Durante o período em que o indivíduo está realizando o jejum intermitente, o consumo de alguns alimentos sem calorias, como chás e café, normalmente é permitido. Isso acontece justamente porque tais alimentos não fornecem, ao corpo, nutrientes capazes de gerar energia — não alterando o estado metabólico proporcionado pelo jejum.


Entretanto, surge a dúvida: “Enquanto eu estiver em jejum, posso consumir adoçantes não calóricos junto ao chá ou café?”. A resposta a essa pergunta não é muito simples porque as evidências científicas que temos ainda são inconclusivas ou escassas.

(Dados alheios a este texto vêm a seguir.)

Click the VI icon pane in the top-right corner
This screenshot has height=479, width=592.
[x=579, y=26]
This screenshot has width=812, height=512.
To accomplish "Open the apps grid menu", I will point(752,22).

A maior parte dos adoçantes artificiais não calóricos (aspartame, sacarina, acesulfame-K, ciclamato, sucralose) são capazes de estimular a secreção de insulina pelo pâncreas, embora a liberação de insulina não seja de grande magnitude. O stévia, que é um adoçante natural, também estimula a secreção de insulina ao ser ingerido.


Devido ao fato de que boa parte dos benefícios provenientes do jejum intermitente provavelmente seja decorrente dos reduzidos níveis de insulina circulante, aumentar a concentração desse hormônio no sangue pode, potencialmente, significar que parte desses benefícios não será obtida.

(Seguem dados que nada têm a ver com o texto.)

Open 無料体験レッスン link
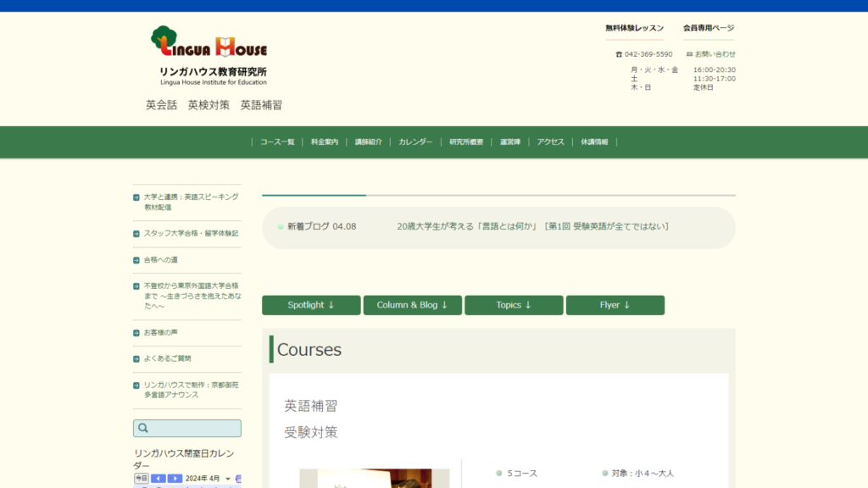This screenshot has height=488, width=868. point(634,28)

Porém, até onde sei, ainda não existem estudos que tenham testado diretamente a hipótese de que o leve aumento na secreção de insulina, pelo consumo de adoçantes (artificiais ou não), poderia “atrapalhar” os benefícios proporcionados pelo jejum intermitente.

Testar de forma individual pode sempre ser uma alternativa para descobrir se, pelo menos em você, determinada estratégia funciona ou não. De qualquer maneira, se acostumar com o sabor natural do café ou dos chás é, na verdade, uma opção ainda melhor, principalmente porque o consumo de aditivos artificiais — como a maior parte dos adoçantes — sempre terá o risco de ser prejudicial à saúde no médio ou longo prazo.